[Task list]
(a) In the variable interest entities note, why are the shares held by the shareholders other than the Class A shareholder accounted for as prospective reinsurance?
(b) Repeat word for word the stretch of the variable interest entities note from "Upsilon RFO is considered" through "required to provide.".

[Text provided]

begin

XML 41 R17.htm IDEA: XBRL DOCUMENT v3.19.3
Variable Interest Entities
9 Months Ended
Sep. 30, 2019
Organization, Consolidation and Presentation of Financial Statements [Abstract]  
Variable Interest Entities VARIABLE INTEREST ENTITIES
Upsilon RFO
Upsilon RFO is a managed joint venture and a Bermuda domiciled SPI that was formed by the Company primarily to provide additional capacity to the worldwide aggregate and per-occurrence retrocessional property catastrophe excess of loss market.
The shareholders (other than the Class A shareholder) participate in substantially all of the profits or losses of Upsilon RFO while their shares remain outstanding. The shareholders (other than the Class A shareholder) indemnify Upsilon RFO against losses relating to insurance risk, and therefore, these shares have been accounted for as prospective reinsurance under FASB ASC Topic Financial Services - Insurance.
Upsilon RFO is considered a VIE as it has insufficient equity capital to finance its activities without additional financial support. The Company is the primary beneficiary of Upsilon RFO as it has the power over the activities that most significantly impact the economic performance of Upsilon RFO and has the obligation to absorb expected losses and the right to receive expected benefits that could be significant to Upsilon RFO, in accordance with the accounting guidance. As a result, the Company consolidates Upsilon RFO and all significant inter-company transactions have been eliminated. Other than its equity investment in Upsilon RFO, the Company has not provided financial or other support to Upsilon RFO that it was not contractually required to provide.

end

[Data rows]

begin

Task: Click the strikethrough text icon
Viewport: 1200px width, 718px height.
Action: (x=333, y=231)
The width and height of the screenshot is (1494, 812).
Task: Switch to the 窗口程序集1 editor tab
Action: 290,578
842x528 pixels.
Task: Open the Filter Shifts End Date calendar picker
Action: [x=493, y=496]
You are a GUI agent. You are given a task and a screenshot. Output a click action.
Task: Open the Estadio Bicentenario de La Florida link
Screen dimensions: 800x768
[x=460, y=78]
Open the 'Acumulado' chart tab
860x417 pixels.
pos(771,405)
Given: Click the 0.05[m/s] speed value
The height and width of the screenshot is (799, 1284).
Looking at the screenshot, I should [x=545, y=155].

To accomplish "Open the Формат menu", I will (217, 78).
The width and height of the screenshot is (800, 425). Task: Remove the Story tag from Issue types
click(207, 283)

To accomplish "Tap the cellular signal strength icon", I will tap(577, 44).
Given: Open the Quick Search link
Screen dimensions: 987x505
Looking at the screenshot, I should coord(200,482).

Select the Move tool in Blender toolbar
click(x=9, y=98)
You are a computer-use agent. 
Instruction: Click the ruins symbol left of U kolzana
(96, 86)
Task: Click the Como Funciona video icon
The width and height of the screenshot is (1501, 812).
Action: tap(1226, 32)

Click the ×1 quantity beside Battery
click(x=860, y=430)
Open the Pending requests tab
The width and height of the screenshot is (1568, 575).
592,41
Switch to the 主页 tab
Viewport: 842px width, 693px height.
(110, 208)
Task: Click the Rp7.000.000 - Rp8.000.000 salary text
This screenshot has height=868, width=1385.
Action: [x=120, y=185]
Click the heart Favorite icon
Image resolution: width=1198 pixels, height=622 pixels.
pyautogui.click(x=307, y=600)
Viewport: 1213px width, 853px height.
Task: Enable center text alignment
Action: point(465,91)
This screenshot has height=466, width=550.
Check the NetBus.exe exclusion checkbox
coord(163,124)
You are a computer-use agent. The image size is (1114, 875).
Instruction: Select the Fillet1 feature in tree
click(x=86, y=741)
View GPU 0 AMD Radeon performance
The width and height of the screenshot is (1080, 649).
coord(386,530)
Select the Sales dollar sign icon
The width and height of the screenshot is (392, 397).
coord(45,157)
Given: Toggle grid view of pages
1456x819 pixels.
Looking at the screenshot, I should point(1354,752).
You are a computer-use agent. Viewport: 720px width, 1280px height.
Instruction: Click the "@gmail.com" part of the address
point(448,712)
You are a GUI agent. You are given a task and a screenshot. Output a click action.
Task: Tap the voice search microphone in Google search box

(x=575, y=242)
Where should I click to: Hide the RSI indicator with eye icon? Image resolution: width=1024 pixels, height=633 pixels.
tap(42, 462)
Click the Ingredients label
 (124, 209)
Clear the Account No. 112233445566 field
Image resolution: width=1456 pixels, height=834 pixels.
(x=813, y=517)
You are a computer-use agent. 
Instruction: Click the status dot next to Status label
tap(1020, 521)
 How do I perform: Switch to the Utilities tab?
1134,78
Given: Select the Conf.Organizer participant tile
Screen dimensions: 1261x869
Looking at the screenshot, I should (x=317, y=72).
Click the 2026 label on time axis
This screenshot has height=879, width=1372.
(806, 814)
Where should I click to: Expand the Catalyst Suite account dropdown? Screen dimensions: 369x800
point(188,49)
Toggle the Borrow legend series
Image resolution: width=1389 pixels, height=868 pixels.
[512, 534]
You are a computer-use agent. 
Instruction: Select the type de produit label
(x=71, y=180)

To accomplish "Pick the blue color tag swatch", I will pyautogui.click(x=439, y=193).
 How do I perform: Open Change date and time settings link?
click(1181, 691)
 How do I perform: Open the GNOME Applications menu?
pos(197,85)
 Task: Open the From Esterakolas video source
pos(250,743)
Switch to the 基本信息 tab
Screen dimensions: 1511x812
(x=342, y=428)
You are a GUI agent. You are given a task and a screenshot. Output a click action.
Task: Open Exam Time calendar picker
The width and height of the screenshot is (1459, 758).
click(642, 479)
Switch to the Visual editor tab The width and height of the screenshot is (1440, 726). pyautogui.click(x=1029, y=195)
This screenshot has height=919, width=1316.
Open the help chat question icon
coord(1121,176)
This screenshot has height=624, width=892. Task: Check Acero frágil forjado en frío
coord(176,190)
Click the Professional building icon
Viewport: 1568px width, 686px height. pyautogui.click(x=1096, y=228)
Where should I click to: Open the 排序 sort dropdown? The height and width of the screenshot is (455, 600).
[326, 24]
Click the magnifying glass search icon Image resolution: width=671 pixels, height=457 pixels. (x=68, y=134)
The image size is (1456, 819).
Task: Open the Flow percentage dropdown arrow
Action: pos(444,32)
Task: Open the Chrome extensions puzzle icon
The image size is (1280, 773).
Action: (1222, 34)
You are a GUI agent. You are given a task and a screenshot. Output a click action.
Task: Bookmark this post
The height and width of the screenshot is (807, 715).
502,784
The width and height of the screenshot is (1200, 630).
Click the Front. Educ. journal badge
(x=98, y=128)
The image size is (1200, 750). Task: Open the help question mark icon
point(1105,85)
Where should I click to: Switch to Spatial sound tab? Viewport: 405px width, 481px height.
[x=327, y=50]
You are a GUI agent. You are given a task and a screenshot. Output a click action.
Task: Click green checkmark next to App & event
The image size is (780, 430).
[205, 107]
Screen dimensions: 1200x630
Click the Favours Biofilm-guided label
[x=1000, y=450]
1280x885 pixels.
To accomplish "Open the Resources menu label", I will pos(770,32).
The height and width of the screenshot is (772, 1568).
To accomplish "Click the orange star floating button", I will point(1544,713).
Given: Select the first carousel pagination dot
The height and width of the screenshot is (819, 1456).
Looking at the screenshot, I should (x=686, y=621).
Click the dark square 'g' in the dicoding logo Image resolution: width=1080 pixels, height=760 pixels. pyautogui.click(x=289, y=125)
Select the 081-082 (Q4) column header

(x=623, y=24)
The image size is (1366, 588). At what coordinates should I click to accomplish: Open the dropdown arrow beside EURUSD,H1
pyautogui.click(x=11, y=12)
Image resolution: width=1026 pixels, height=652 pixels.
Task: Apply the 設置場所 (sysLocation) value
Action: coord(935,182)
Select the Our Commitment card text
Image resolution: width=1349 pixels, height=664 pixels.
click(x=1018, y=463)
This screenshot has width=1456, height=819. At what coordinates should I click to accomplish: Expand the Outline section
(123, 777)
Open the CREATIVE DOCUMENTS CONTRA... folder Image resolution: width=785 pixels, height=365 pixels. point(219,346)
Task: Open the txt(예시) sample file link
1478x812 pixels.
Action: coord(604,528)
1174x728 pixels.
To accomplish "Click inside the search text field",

end

[Expected outputs]
(a) Those shareholders indemnify Upsilon RFO against losses relating to insurance risk. For that reason, their shares are accounted for as prospective reinsurance under FASB ASC Topic Financial Services - Insurance.

(b)
Upsilon RFO is considered a VIE as it has insufficient equity capital to finance its activities without additional financial support. The Company is the primary beneficiary of Upsilon RFO as it has the power over the activities that most significantly impact the economic performance of Upsilon RFO and has the obligation to absorb expected losses and the right to receive expected benefits that could be significant to Upsilon RFO, in accordance with the accounting guidance. As a result, the Company consolidates Upsilon RFO and all significant inter-company transactions have been eliminated. Other than its equity investment in Upsilon RFO, the Company has not provided financial or other support to Upsilon RFO that it was not contractually required to provide.